Texte de la page
____________________

Que cela ne soit pas un tabou aux États-Unis relève de raisons historiques. L’absence de ce tabou peut conduire à conforter les séparations entre les hommes. À ce niveau, le tabou est une façon de parler. Il y va en même temps d’une certaine dimension du sacré qui correspond au respect de principes fondamentaux. L’histoire du XXème a vu de surcroît le développement de l’idéologie eugéniste -théorie pseudo-scientifique d’hygiène raciale – qui a entraîné les pires monstruosités politiques.
Le tabou dans l’exemple précédent donnait un sens sacré vis-à-vis de ce qu’il représentait. On pouvait y voir conséquemment la marque d’un attachement à des valeurs. Peut-on conclure de ces observations à quelque possible vertu du tabou ?
Voltaire semble allègrement franchir ce pas lorsqu’il écrit dans ses Dialogues : « Je veux que mon procureur, mon tailleur, mes valets, ma femme même croient en Dieu ; et je m’imagine que j’en serais moins volé et moins cocu. » La croyance devient garante de la morale. C’est un moyen en sacralisant ses règles de conduire les hommes. Cette formule plutôt pessimiste sur la nature des hommes relève d’un acte de prudence sauvegardant nos intérêts. En devenant intouchables, les règles garantissent un ordre impossible de discuter soumis que nous sommes à la suprême autorité qui nous prive en passant de toute autonomie. On reste dans une société d’autorité, celle des anciens opposés aux modernes pour reprendre une distinction établie par Benjamin Constant. Est-ce une entrave à la communication que d’avoir des tabous dans une société ? Supprimer le tabou pour en parler librement suppose qu’il faudrait passer du superstitieux au rationnel. Cela suppose de laisser, peut-être naïvement, les tabous aux griffes de l’intelligence individuelle. S’il n’y a plus de règles de communication, le reste dépend de l’homme. Le risque évident est que l’interdit lié au tabou ne soit plus aussi fort s’il perd sa sacralité arbitraire et que l’homme transgresse sans réfléchir.

____________________

Lignes fournies

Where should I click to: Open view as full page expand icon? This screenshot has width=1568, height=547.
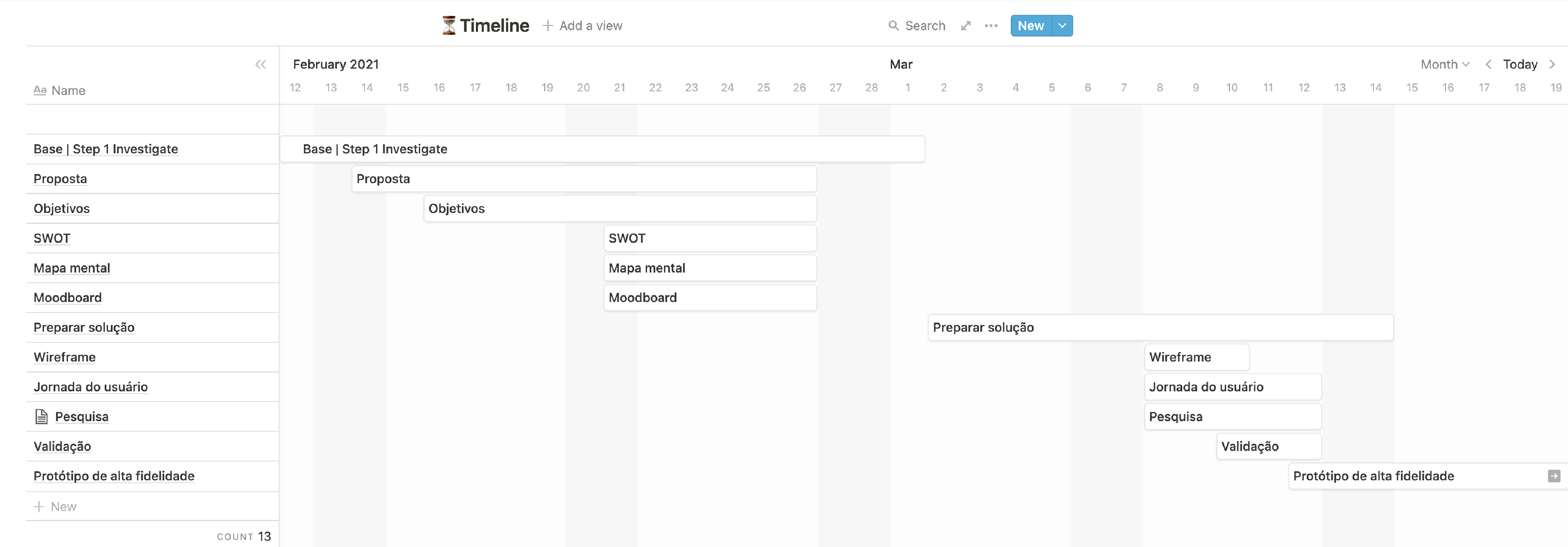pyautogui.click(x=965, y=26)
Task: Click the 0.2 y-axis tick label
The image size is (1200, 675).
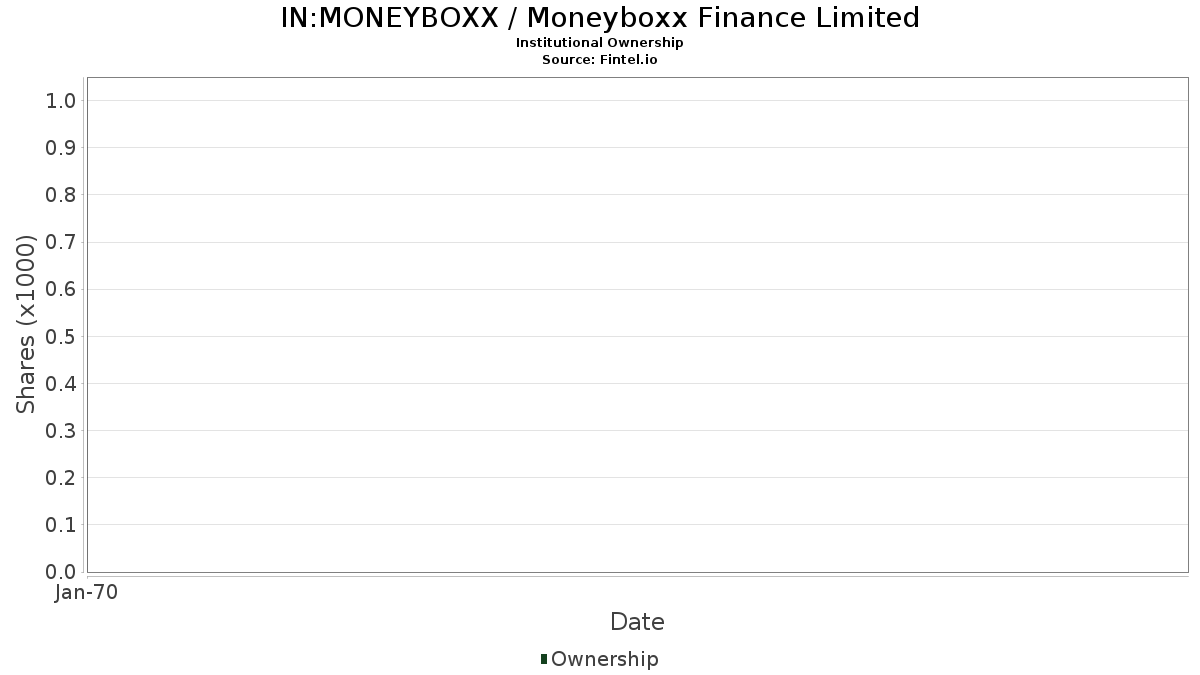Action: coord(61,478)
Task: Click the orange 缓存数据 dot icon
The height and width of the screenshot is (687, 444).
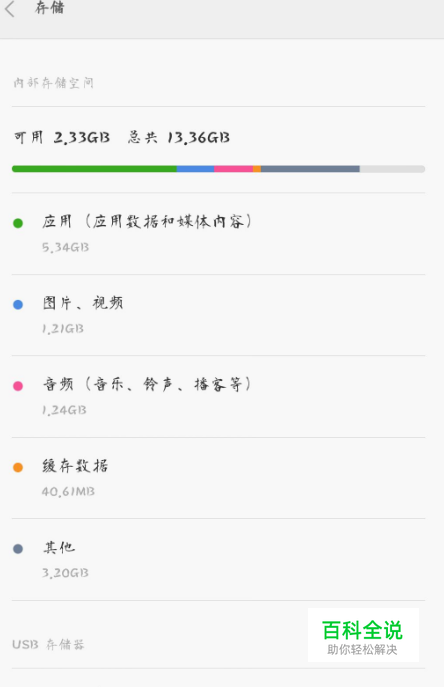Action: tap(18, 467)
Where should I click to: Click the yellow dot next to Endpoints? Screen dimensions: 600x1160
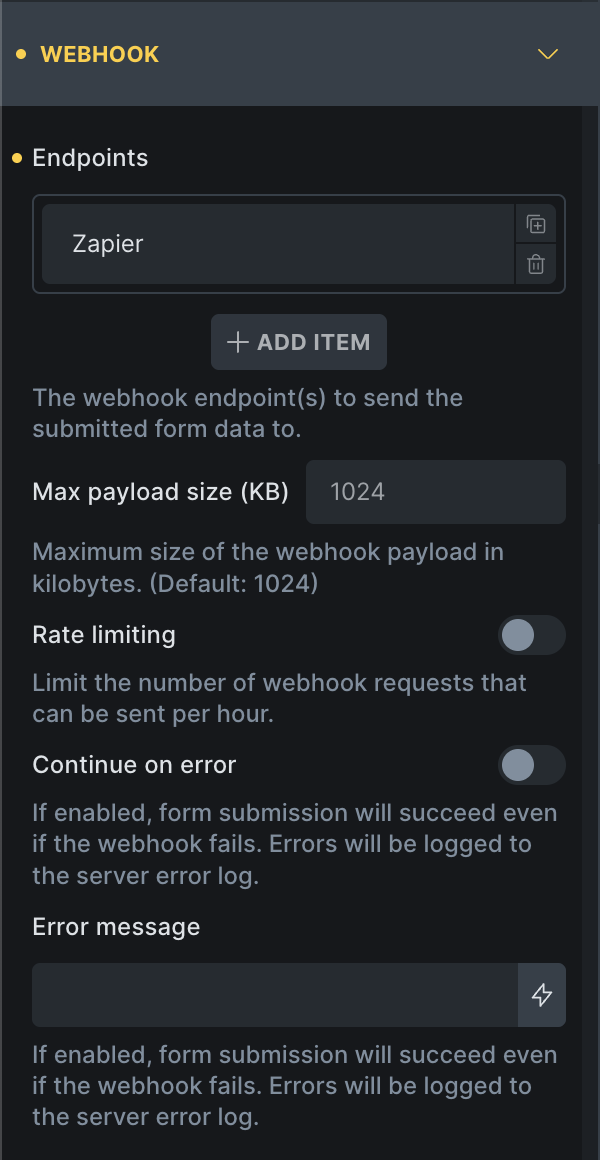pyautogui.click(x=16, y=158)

____________________

Consignes
- a) Recopiez fidèlement le passage du texte sur le tabou qui va de « Que cela ne » à « vertu du tabou ? ».
- b) Indiquez, pour chacune des affirmations suivantes, si elle concorde avec le texte sur le tabou, en répondant par oui ou par non et en citant les mots exacts du texte qui tranchent. (i) Dans ses Dialogues, Voltaire souhaite que sa femme croie en Dieu. (ii) La distinction entre les anciens et les modernes a été établie par Voltaire. (iii) L’idéologie eugéniste est présentée comme une théorie scientifique.
Les lignes n’ont aucun rapport avec le texte sur le tabou.

Réponses aux consignes
- a)
Que cela ne soit pas un tabou aux États-Unis relève de raisons historiques. L’absence de ce tabou peut conduire à conforter les séparations entre les hommes. À ce niveau, le tabou est une façon de parler. Il y va en même temps d’une certaine dimension du sacré qui correspond au respect de principes fondamentaux. L’histoire du XXème a vu de surcroît le développement de l’idéologie eugéniste -théorie pseudo-scientifique d’hygiène raciale – qui a entraîné les pires monstruosités politiques.
Le tabou dans l’exemple précédent donnait un sens sacré vis-à-vis de ce qu’il représentait. On pouvait y voir conséquemment la marque d’un attachement à des valeurs. Peut-on conclure de ces observations à quelque possible vertu du tabou ?

- b)
(i) Oui : « Je veux que mon procureur, mon tailleur, mes valets, ma femme même croient en Dieu ».
(ii) Non : « une distinction établie par Benjamin Constant ».
(iii) Non : « théorie pseudo-scientifique d’hygiène raciale ».